28話 矛盾の塊を背負った主人公。
28話 矛盾の塊を背負った主人公。
「――『時空ごと世界を終わらせる』……それを成すまでは、絶対に帰らない。そういう感じだろ、どうせ。――わかっているよ。俺の人生って、だいたい、いつも、そんな感じだから。なぜか、甘えが一切ゆるされねぇ。ほんとうにしんどい。ほんと勘弁してほしい」
「……諦観が板についている。しかし、諦めが非常に悪そうでもあるという矛盾。貴様はすべてが歪んでいる」
「さすが、神々の頂点を名乗るだけのことはある。理解力が素晴らしい。まさに、俺は、そんな感じ。『諦観だけが人生である』というブザマさを信条にしていながら、『諦め方を忘れている』というヤバめの前衛アート」
たんたんと並べられた言葉。
しかし、中身に込められているのは狂気の覚悟。
「とことん終わっているサイコパス。
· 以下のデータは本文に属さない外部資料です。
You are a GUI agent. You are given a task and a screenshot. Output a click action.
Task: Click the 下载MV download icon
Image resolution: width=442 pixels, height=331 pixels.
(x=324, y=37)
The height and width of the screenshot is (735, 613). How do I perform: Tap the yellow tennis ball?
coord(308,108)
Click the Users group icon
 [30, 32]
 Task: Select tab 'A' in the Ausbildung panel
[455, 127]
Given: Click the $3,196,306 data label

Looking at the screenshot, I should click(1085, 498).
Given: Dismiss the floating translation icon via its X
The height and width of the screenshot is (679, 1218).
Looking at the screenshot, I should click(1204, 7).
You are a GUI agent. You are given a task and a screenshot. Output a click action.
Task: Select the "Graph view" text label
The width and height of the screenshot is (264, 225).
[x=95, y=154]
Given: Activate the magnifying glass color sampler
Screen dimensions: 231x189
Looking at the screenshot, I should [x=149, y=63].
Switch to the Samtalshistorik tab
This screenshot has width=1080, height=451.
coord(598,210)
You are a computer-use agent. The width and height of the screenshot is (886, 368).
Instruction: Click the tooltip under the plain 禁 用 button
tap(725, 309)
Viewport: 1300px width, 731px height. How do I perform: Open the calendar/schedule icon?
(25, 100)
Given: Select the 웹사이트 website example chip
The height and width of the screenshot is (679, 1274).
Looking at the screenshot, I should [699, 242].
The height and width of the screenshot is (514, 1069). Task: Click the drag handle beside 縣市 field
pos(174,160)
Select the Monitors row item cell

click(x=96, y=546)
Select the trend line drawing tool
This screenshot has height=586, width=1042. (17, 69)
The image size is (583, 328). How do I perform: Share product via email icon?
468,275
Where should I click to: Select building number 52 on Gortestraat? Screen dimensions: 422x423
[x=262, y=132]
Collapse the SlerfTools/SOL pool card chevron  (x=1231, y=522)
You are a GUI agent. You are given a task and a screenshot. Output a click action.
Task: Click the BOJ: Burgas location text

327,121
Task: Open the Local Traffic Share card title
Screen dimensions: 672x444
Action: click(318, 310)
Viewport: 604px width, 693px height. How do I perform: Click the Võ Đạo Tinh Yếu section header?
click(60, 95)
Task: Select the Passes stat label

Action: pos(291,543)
だからこそ叫べる何かでもって、俺は、お前というナイトメアを駆逐する」
覚悟を示した宣言。
重たい絶望を前にして、
だからこそ、センは強く輝く。
とことんまで膨れ上がった絶望だけが、
『センエースの魂魄』を磨きあげる砥石。
「さぁ、行くぞ、ヨグシャドー。殺してやる」
全力でとびかかるセン。
限界までオーラを溜めた拳を、
一心不乱にたたきつける。
全速の加速。
今のセンに出来る最高の一撃。
最善にして最速の一手。
その結果、
何が起こったかというと、
「……ぁの……えっと……ぼくのパンチなんですが、少しくらいは痛かったですか?」
「どう思う?」
「……そ、そうですね……ボク的には、『そよ風ぐらいにしか思われてないんじゃね?』……っていう印象ですかねぇ」
「まさにその通りだ」
「ですよねー、はははー」
笑いながら、センは、
舞台上でスベり散らかした芸人が楽屋に帰るようなテンションで、
ゆっくりと、元のポジションに戻る。
「おかえりにゃさい」
すごすごと帰ってきたセンを出迎えた茶柱は、
「それで、勝てそうかにゃ?」
と、無慈悲な質問を投げかける。
センは、たっぷり五秒間、ジックリと間をとってから、
スゥウっと大きく、肺いっぱいに空気をためて、
「勝てるかぁああ!」
と、魂からの慟哭で『全力の否』を叫んで、
「あんなもんに勝ててたまるか! ナメんなよ! 言っておくが、あいつ、たぶん、スーパーセンエースなみに強いからな! だから、むりむり! さよーならぁあ! また来週!!」
「スーパーセンエース? それってなんなのかにゃ?」
「いちいち説明するのも面倒だ! テメェで考えろぉお!」
豪快にテンプレを暴投してから、
センは、ヨグシャドーを横目で睨み、
(くそ、やっべぇ……あそこまでの強さかぁ……想定の12000倍ぐらい強いぃ……あれは、さすがに無理だなぁ……俺とあいつとの間には、働きアリとハイニューガ〇ダムぐらいの差があるなぁ……)
現状を正しく認識するセン。
『どうしようもなさ』の精度を受け止めると、
頭が普通にクラクラしてきた。
(強くなれたと思っていた……いや、実際、だいぶ強くはなったんだが……)
冷たい汗が背中を流れた。
自信が根こそぎ溶けていく。
眩暈がして、頭痛に見舞われる。
肉体的な疾患ではなく、自律神経の失調。
ヨグシャドーという、ありえないレベルの絶望に、魂魄がビビり散らかしている。